Transcript From Portrait Unveiling Ceremony
One earnest man from Philadelphia wrote a three page, single- spaced typed letter saying, "If you would just let me straighten your nose and take the bags out from under your eyes, you would be the best-looking person ever to run for president."It's like, "If you only had a different face you'd be handsome."
(LAUGHTER)
So I wrote the man a letter back and told him I worked hard for this face and I thought I would live in it a little while longer.
(LAUGHTER)
But I say this because the president, by his generous words to Hillary and me today, has proved once again that in the end, we are held together by this grand system of ours that permits us to debate and struggle and fight for what we believe is right.
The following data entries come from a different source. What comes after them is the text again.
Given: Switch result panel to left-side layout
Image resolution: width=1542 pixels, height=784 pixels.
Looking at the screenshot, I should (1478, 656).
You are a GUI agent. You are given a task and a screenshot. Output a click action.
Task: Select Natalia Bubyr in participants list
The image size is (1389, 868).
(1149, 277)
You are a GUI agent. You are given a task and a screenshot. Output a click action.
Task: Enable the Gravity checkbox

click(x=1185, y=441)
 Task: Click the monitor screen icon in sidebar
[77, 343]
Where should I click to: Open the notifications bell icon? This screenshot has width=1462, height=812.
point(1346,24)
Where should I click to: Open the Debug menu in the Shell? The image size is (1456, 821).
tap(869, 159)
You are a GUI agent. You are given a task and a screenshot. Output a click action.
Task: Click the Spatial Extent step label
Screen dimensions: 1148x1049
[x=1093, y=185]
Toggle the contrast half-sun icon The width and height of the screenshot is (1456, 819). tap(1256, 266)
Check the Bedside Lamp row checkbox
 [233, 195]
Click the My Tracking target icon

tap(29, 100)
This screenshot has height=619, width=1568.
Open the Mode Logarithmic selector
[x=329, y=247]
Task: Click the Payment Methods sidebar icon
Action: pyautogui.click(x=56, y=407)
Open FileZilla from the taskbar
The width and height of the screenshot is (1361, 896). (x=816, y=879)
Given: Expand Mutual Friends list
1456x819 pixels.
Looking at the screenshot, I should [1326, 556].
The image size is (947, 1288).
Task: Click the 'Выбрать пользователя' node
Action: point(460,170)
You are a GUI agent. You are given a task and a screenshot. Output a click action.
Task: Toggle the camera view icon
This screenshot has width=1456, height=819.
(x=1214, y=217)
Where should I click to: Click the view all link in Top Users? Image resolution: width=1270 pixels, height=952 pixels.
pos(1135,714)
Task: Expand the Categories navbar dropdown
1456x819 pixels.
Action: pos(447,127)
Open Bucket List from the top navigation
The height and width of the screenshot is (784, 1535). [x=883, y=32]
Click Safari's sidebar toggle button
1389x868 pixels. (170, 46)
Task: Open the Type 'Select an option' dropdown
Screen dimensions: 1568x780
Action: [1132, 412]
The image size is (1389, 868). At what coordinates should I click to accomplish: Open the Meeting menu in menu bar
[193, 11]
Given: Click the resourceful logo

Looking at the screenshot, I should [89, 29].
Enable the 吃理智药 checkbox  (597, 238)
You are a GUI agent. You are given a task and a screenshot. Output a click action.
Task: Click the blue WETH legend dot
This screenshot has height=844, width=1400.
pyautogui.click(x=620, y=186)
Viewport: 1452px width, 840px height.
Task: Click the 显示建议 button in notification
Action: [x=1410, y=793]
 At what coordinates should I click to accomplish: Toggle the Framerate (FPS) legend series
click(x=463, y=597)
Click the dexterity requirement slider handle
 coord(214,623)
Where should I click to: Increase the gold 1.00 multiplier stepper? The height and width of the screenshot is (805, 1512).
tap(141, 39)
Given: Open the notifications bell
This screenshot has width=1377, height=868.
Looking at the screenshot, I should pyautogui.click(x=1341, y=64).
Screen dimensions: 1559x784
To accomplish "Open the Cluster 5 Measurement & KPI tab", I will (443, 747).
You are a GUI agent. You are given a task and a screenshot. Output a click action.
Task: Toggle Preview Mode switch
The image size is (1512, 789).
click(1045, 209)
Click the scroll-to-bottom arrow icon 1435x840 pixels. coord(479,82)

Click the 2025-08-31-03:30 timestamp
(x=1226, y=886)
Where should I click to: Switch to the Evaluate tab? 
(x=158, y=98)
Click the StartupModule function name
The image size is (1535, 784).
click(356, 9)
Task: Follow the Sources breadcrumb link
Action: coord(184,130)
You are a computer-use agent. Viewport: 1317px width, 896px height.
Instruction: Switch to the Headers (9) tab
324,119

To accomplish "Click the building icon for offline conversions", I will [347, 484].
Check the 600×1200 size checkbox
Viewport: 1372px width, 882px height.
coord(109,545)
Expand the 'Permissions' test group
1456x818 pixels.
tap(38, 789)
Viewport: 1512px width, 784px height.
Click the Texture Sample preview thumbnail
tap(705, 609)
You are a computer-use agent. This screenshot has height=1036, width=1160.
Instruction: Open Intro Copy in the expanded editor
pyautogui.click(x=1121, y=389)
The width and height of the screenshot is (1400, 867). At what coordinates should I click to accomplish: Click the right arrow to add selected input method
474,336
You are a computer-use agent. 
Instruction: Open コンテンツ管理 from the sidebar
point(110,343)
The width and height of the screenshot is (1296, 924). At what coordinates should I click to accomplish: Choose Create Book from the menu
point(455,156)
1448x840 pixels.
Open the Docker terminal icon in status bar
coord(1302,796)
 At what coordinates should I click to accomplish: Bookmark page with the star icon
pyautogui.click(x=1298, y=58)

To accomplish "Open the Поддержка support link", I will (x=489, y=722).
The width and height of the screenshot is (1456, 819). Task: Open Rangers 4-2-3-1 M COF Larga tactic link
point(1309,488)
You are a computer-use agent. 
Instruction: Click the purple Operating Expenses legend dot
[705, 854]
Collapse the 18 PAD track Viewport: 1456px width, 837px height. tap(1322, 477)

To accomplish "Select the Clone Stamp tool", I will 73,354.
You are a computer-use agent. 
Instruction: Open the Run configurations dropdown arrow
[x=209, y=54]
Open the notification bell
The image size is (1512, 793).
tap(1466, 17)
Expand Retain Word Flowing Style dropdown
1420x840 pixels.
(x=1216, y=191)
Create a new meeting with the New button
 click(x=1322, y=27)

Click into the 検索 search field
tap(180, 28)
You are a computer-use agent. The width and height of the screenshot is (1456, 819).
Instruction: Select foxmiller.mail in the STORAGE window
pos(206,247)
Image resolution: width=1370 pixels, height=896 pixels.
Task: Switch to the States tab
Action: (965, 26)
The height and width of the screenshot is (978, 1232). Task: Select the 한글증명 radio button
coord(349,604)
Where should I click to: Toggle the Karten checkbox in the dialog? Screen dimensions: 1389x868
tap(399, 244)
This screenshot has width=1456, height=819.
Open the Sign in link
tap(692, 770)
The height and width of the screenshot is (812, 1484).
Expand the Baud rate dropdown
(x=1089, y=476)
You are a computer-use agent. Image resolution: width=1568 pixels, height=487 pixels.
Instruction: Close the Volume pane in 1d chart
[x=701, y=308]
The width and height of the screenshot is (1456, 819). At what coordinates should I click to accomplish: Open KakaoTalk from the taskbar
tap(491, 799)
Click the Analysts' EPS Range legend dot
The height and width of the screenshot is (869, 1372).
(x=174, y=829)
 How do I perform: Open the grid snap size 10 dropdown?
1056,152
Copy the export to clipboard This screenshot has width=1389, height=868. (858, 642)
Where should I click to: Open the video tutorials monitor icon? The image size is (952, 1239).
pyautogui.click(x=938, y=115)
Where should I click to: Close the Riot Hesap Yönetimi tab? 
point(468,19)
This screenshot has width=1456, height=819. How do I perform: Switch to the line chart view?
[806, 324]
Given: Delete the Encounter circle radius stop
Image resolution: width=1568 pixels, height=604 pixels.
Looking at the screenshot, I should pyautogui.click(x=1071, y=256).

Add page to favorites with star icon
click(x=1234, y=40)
W. CLINTON:And because it's free, because it is a system of majority rule and minority rights, we're still around here after over 200 years.And most of the time, we get it right.And I'm honored to be a small part of it.
I was thinking of, President and Mrs. Bush, on the way over here today, which ones of these pictures I liked the most, and in the darkest days, which ones helped me the most.
I like John Singer Sargent's portrait of Theodore Roosevelt over there.But there's one over in the Cabinet Room by a man named Laszlo of Theodore Roosevelt.I used to look at it all the time when I felt bad and I worried, "Was the war in Bosnia going to come out all right? Would the Kosovar refugees ever be able to go home?"
Because if you look at that picture, Theodore Roosevelt, who was known as our most macho, bully, self-confident president, you look at that picture and you see here's a human being who's scared to death and not sure it's going to come out all right.And he does the right thing, anyway.That's what I saw in that picture.
So I thank Simmie Knox for giving Hillary and me the chance to be part of history.
You know, most of the time, until you get your picture hung like this, the only artist to draw you are cartoonists.
(LAUGHTER)
When I started out, they drew me in a baby carriage in Arkansas. Then I graduated to a tricycle, then a bicycle.And when I finally got elected president, the guy that had started me out in the baby carriage actually put Hillary and me in a pick-up truck with a hunting dog to come to Washington.
(LAUGHTER)
Then I got nominated and one guy, when I became the nominee, did a cartoon showing me as the victim of a chainsaw massacre with all my various parts all over the cartoon.So to have this wonderful picture is moving.
W. CLINTON:Simmie Knox came to us when Justice Ruth Bader Ginsburg recommended him to Hillary.And I looked at his work and was profoundly moved.
He too is a great American story.Born in 1935, in Aliceville, Alabama, to a sharecropping family, he wound up painting the portraits of the president, the first lady, former Justice Marshall, my friend Hank Aaron, Justice Ginsburg and many others, because he's good at what he does.
And that, too, is a part of America's promise, that people should rise as far as they can and do whatever their dreams indicate if they're good enough to do it.
So, Simmie, we're grateful to you and I thank you.And I'm glad you and your family are here today.
(APPLAUSE)
Mr. President, thank you again for having us.It was an honor to join you for the third time in a few days.At President Reagan's funeral, at the World War II memorial.I also want to congratulate you on your father's successful parachute jump yesterday.
(LAUGHTER)
I didn't want him to do it, because the last time he jumped out of an airplane, I fell off a nine-inch step and nearly tore my leg off.